George, whose dry sense of humor comes through clearly – saying early on that she “wrote a book about crap” – was, nevertheless, inclined towards the dire sanitary situation facing much of the world.

“One quarter of the world’s population has no sanitation – not even a bucket or a box,” she said, noting that diarrhea ranks as the second leading cause of death among children. Issues of sanitation, she said, were an “enormous unspoken …crisis.”

The developing world wasn’t the only part of her story, said Geoff Dabelko, director of the Environmental Change and Security Programme at the Woodrow Wilson International Centre for Scholars, which co-sponsored the event with SAIS.

Sanitation “is framed in a developing country context,” said Dabelko, who interviewed George at the event. Dabelko was pleased to see that developed countries were included in George’s journey through the world of feces and what to with it.

But the central focus of the conversation was squarely on the developing world.

“I spent time in India because there’s quite a lot of sh*t in India,” said George.

She said open defecation – by roadsides, railroad tracks, or wherever out in the open – is still practiced in India.

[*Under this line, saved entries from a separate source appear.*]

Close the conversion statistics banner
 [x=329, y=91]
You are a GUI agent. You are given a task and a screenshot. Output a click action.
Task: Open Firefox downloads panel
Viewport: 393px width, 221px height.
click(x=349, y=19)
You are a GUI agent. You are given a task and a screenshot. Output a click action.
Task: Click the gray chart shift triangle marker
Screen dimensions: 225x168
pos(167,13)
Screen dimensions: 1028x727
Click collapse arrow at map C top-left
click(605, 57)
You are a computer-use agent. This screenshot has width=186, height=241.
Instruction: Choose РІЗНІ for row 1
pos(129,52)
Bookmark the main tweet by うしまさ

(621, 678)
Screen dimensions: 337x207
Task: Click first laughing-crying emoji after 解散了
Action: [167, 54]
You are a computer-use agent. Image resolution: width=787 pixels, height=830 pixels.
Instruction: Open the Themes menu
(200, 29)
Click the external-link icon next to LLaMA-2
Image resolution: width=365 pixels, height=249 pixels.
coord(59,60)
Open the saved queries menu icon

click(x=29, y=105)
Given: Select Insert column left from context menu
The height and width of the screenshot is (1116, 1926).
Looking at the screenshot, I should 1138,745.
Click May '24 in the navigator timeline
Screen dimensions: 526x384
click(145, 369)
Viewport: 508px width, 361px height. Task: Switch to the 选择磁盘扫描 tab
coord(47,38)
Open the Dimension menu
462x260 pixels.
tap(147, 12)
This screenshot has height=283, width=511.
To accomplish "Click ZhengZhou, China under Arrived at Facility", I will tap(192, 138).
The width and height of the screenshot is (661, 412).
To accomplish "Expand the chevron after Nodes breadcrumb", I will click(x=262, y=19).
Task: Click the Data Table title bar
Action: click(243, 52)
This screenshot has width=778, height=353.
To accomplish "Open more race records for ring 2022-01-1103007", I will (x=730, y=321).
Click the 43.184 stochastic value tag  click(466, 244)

The practice can lead to fecal matter being tracked back into living spaces and ending up in water and food supplies.

As a result, said George, a prize awarded by the president of India was being given to villages that “stamp out open defecation.”

Implementing proper sanitation can also be less costly than dealing with the negative health effects of unsanitary environments.

“Sanitation is a bargain,” said George. “If you invest a dollar in sanitation, you save seven dollars in healthcare costs” – a point George said should not be lost on governments in a period of economic downturn that has left many of them strapped for cash.

George said that meeting the MDG target of cutting sanitation deficiencies worldwide in half would cost about 95 billion dollars. But that cost pales in comparison to the more than 600 billion dollars that those communities would need to spend on health problems related to poor sanitation.

Despite all its easily observed benefits, sanitation is a difficult subject to raise public awareness about. Part of the problem is the taboo of discussing topics related to excrement in public.

“We are complex creatures, and we have complex codes about hygiene,” George said. “So you have to be careful before you install a toilet on somebody’s head” – as a recent Indian cartoon had depicted some efforts at bringing sanitation.

But George and others were encouraged by the publicity that her book has gotten for the issue, and the success of another campaign: to remove the taboos from sex and condoms so as to deal with the HIV/AIDS crisis.

While acknowledging that she was a “shock-jock target” – referring to radio hosts who practice potty humour – because she “talks about sh*t”, George said that 99 percent of the interviews she has done on her book have been about the serious issues around sanitation.

Other methods, George suggested, could also make sanitation a more palatable issue across the globe.

“Sanitation should be a little sexier,” she said, suggesting that a major celebrity could raise awareness for the issue like Angelina Jolie has for other issues. George joked she was “still waiting for [actor] Matt Damon to call.”